Problem with blank field in grok pattern

Hello everyone,

I have a problem with a grok pattern when I have to extract a value that sometimes could be “blank” or “R”.

• Example message: (with value R)
  11/03/2021 14:02:59 1350 PACKET 000001A13A5BF570 UDP Rcv 208.67.222.222 5e4c R Q [8081 DR NOERROR] A (9)googleads(1)g(11)doubleclick(3)net(0)

• Example message: (blank field)
  11/03/2021 14:15:11 134C PACKET 000001A137513D50 UDP Rcv 192.168.1.6 8bd2 Q [0001 D NOERROR] A (3)ssl(7)gstatic(3)com(0)

My grok pattern: (it is incomplete because I have this problem)

%{DATE_EU:DNS_Data} %{TIME:DNS_Hora} %{WINDNS_THREADID:DNS_ThreadID} %{NOTSPACE:DNS_Context}%{SPACE}%{WINDNS_BASE16NUM:DNS_InternalID} %{WINDNS_PROTOCOL:DNS_Protocol} %{WINDNS_SNDRCV:DNS_Direction} %{IP:DNS_RemoteIP}%{SPACE}%{WINDNS_XID:DNS_XID}(%{ WINDNS_QUERYRESP :DNS_QueryResp})?%{SPACE}%{NOTCOMMA:Rest}

WINDNS_QUERYRESP pattern? I tested a lot examples like:

• (?)
• (\s+R\s+ \s+)
• (\s+R\s+ \s+)

But I have no idea how to proceed. The actual result is:

You can see that is not putting the “R” in the field named “DNS_QueryResp”. Anyone can help me? Thank you in advance!

Hi @amendoza

Never worked with grok pattern before, so I’m not pretty sure if it have full support to regular expressions, but I cut a little piece of your examples and changed your regex a little bit to make it work:

[a-z0-9]{1,}([R ]{1,})?Q

This regex will work in both scenarios:
5e4c R Q
8bd2 Q

I just don’t know how to fit my example in your grok pattern

Really hope it helps.

Thanks for your answer, but it does not work.

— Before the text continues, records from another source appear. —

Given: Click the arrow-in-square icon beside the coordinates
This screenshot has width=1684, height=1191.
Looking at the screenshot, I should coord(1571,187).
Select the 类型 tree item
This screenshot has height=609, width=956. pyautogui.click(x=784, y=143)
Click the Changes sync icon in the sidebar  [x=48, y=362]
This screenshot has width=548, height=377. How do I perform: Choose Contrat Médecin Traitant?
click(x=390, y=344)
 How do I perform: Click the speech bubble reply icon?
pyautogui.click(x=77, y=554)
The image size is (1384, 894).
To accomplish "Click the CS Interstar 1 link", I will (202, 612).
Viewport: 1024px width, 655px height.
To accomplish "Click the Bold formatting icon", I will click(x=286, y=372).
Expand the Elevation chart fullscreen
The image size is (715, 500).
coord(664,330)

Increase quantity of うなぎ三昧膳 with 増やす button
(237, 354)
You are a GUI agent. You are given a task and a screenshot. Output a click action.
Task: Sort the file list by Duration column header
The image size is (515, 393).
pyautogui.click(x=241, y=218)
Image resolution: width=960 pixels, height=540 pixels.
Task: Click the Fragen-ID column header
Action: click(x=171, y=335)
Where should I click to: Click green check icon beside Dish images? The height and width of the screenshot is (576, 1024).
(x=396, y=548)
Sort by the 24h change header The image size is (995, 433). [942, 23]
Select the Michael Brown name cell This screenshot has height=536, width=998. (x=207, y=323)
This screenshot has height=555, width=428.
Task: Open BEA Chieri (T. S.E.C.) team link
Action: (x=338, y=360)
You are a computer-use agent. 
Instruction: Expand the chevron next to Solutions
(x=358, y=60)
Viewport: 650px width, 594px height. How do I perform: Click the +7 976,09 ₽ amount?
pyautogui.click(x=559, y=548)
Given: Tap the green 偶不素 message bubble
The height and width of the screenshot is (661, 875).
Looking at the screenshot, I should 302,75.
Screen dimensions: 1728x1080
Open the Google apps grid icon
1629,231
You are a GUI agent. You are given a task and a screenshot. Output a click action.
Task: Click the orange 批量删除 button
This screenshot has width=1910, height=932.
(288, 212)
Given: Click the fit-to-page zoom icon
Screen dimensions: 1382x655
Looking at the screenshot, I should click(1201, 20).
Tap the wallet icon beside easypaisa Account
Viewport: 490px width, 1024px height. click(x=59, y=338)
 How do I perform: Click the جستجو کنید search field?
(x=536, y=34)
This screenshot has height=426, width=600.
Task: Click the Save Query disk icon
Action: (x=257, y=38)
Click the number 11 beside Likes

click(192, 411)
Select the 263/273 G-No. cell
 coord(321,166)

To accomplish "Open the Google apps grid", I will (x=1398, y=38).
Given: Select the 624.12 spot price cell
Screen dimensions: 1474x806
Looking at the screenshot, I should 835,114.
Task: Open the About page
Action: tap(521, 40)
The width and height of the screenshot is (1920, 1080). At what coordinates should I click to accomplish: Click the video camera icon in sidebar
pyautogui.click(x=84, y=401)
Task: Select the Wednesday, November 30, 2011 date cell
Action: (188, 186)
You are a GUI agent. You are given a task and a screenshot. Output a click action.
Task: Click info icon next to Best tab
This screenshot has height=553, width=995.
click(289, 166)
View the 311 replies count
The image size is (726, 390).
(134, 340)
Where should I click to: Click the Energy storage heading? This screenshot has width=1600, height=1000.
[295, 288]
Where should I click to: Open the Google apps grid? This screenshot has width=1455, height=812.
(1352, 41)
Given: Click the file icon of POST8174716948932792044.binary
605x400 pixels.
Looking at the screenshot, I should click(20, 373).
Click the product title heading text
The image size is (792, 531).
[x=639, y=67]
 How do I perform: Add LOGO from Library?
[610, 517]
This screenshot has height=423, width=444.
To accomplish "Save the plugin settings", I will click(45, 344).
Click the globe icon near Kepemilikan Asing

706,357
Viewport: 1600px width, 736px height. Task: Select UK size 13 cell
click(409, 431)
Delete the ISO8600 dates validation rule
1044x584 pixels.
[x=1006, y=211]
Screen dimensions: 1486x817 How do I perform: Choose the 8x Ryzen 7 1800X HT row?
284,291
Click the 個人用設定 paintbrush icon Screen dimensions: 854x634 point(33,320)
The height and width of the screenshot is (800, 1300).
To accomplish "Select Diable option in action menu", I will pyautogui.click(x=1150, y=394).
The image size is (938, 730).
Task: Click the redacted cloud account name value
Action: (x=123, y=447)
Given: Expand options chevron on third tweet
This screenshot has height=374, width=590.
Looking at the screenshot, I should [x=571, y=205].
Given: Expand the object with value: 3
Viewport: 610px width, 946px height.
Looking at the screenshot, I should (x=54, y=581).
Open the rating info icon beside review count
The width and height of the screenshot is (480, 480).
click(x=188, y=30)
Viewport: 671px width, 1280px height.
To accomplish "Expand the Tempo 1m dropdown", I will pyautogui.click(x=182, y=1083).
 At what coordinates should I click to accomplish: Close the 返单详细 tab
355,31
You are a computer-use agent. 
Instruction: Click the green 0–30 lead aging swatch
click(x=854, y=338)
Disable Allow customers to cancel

My first field could be “blank” or “R”, and the next field could be “Q”,“N”,“U” or “?”.

So I need something like: ?{1} on my first field

So I have to consider the space field that could be empty or R.

Something like this?
(\s*|R)

Hi, based on you comment, I changed the regex to be like:

[a-z0-9]{1,}([R ]{1,})?[QNU?]

Give it a try and see if it helps.

This topic was automatically closed 14 days after the last reply. New replies are no longer allowed.